* [WHAT IS NEEDED]: Report every line in the records below that holds the word "right".

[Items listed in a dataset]
※

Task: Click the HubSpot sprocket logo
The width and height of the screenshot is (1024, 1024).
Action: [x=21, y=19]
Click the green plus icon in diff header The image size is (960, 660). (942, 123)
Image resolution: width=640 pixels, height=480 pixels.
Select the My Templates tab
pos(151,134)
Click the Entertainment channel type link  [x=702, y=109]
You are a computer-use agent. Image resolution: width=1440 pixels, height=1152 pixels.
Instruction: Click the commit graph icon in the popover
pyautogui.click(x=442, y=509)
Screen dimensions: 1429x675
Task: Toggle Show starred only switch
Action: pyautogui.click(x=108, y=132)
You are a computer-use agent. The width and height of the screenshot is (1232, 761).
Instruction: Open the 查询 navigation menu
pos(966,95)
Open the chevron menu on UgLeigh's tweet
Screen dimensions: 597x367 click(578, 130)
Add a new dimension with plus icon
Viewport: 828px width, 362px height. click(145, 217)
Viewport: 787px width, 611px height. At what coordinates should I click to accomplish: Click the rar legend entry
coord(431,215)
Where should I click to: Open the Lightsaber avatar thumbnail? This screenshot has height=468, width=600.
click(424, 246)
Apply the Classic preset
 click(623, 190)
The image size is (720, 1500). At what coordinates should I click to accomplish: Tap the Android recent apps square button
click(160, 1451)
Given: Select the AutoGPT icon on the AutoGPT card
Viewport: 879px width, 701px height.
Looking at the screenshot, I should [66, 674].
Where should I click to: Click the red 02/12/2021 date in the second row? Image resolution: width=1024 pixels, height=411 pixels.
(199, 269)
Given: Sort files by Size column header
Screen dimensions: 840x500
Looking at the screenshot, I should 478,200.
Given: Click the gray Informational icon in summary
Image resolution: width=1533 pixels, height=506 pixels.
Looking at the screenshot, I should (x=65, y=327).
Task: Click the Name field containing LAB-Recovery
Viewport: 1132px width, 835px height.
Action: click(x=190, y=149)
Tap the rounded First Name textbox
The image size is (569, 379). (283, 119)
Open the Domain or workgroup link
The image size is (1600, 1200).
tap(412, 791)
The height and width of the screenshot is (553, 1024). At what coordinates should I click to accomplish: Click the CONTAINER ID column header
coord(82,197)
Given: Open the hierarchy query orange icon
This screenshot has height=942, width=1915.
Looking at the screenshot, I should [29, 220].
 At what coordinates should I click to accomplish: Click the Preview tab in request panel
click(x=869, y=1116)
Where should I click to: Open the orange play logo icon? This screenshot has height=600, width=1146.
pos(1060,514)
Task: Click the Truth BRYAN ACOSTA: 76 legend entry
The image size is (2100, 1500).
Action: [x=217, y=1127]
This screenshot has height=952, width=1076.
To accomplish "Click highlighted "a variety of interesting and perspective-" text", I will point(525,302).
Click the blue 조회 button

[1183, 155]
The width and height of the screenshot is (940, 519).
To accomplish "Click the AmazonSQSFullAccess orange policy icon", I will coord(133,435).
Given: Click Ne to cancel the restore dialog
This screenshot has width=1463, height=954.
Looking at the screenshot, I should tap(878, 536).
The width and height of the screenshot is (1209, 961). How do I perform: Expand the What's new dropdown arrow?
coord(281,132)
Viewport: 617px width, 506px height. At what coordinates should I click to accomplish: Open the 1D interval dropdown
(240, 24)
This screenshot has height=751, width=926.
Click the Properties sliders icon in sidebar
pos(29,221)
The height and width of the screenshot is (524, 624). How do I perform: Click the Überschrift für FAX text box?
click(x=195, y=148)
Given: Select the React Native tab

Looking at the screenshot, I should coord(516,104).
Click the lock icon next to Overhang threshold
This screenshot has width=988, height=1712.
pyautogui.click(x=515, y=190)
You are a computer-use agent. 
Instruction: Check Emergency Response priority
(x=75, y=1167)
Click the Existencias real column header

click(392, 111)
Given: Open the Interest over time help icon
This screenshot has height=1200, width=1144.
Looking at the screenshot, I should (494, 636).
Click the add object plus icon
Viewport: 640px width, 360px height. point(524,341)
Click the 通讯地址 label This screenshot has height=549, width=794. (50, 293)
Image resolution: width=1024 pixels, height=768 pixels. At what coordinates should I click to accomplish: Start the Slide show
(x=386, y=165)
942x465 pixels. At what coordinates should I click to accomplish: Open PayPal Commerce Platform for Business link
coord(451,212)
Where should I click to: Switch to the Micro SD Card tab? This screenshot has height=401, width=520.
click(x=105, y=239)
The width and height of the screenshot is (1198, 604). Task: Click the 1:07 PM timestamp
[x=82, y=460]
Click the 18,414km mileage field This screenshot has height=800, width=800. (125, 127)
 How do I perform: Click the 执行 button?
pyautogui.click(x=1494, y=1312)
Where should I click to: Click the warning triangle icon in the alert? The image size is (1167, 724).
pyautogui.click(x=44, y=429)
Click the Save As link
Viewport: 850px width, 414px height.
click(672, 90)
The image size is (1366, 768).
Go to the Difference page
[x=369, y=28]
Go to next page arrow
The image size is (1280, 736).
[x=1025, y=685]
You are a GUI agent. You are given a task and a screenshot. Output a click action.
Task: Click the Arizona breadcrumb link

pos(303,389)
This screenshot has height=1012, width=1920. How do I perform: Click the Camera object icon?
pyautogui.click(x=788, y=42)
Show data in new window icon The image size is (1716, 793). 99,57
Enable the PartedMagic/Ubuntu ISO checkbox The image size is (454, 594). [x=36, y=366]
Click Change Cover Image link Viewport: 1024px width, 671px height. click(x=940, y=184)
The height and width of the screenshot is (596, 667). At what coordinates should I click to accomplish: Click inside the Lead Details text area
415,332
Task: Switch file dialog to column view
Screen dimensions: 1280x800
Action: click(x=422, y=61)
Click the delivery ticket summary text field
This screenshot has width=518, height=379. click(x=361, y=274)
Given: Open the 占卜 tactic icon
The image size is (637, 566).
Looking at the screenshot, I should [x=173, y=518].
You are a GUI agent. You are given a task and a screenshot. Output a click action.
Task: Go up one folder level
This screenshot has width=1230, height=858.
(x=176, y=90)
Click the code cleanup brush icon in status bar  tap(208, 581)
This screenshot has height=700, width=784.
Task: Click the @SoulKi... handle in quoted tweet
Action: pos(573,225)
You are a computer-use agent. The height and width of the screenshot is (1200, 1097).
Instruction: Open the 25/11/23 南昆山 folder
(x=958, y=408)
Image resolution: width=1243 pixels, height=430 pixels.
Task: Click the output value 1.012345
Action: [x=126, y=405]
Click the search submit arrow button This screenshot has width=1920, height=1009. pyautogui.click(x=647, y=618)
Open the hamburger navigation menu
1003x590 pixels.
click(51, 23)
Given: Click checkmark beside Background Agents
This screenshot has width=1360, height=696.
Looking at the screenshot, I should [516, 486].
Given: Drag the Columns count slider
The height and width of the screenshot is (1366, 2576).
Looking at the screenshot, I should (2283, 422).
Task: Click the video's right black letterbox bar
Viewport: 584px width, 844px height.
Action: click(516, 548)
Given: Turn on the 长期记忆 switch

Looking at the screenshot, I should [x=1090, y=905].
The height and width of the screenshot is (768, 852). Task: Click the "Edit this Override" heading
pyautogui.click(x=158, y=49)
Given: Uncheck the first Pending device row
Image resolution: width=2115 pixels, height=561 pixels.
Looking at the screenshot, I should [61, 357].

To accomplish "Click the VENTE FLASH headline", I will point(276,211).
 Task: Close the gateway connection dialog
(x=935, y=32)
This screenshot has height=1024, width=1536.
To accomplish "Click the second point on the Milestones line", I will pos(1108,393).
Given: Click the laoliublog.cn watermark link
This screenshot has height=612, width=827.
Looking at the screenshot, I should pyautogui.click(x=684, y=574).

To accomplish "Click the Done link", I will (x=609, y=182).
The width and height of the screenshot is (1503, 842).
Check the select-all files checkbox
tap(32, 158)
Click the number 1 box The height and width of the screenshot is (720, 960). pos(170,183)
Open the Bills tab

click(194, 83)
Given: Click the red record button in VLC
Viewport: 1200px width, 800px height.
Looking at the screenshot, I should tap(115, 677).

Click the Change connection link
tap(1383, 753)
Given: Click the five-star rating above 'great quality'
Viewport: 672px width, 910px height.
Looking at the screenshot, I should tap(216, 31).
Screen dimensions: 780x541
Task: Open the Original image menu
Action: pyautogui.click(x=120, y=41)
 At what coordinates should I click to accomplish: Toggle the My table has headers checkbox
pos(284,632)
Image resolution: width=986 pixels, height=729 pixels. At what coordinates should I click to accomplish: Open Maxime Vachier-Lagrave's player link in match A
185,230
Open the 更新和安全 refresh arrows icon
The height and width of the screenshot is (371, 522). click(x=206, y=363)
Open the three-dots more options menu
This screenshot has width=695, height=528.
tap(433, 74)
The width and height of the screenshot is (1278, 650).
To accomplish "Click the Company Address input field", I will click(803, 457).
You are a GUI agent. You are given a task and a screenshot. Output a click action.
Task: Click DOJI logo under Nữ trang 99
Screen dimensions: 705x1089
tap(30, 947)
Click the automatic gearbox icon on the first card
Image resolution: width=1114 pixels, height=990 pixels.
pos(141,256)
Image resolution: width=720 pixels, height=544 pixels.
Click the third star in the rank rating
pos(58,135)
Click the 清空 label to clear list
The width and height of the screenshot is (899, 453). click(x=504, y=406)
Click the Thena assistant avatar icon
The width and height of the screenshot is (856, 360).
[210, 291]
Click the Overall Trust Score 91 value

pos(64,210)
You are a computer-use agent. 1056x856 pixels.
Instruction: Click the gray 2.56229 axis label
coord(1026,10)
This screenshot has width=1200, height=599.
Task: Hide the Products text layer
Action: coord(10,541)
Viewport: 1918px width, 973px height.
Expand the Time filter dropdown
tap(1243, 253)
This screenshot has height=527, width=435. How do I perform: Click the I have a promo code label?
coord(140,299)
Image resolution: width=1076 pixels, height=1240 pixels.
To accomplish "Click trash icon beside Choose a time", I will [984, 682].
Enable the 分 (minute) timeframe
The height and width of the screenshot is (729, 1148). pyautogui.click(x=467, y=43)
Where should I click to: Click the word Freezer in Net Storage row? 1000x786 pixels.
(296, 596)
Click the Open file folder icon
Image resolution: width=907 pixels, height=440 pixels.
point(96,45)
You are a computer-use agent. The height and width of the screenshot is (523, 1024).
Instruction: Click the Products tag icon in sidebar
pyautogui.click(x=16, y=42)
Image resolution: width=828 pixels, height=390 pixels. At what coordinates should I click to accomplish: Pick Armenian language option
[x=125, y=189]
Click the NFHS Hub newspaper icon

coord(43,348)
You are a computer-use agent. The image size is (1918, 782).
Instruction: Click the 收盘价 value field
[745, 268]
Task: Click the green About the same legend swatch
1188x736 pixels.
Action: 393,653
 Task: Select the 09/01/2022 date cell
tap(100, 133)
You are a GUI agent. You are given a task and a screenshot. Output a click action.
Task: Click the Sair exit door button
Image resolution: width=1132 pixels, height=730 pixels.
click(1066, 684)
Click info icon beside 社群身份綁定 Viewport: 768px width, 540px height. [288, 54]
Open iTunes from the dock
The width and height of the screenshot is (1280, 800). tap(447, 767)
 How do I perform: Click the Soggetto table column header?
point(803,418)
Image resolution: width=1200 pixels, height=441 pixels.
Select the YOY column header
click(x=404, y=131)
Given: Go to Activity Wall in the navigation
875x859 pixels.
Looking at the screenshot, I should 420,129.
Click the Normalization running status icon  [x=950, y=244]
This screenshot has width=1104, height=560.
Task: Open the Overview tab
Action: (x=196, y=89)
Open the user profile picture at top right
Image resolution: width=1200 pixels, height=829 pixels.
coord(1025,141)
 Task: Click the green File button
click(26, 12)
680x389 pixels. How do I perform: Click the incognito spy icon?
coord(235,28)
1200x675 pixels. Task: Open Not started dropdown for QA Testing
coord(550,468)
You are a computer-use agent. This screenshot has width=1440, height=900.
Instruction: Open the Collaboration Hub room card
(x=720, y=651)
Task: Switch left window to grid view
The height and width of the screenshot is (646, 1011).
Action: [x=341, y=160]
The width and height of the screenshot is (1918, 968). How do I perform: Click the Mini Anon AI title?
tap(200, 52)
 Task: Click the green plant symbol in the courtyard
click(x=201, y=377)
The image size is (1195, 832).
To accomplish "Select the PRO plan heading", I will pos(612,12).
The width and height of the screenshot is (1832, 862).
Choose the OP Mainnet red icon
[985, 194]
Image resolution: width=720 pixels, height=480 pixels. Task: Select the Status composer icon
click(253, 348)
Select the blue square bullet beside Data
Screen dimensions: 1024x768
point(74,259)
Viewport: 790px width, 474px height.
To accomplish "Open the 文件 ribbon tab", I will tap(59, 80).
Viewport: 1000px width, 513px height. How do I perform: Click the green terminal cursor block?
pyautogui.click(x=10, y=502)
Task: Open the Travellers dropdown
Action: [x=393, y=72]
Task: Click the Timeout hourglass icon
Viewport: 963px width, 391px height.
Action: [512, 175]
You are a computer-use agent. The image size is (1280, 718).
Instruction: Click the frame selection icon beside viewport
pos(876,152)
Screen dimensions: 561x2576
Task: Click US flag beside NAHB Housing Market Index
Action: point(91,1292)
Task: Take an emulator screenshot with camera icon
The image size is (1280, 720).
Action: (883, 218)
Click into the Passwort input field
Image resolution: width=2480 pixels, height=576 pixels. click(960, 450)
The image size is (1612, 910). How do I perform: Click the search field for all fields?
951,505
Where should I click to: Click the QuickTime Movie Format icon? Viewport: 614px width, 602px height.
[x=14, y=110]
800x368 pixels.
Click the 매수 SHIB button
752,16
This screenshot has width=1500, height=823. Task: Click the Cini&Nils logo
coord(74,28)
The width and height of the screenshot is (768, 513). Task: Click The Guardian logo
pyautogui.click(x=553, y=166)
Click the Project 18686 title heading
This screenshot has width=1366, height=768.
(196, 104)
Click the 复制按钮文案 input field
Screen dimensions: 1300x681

※

* [RESULT OF THE EXERCISE]:
Task: Click the video's right black letterbox bar
Open the user profile picture at top right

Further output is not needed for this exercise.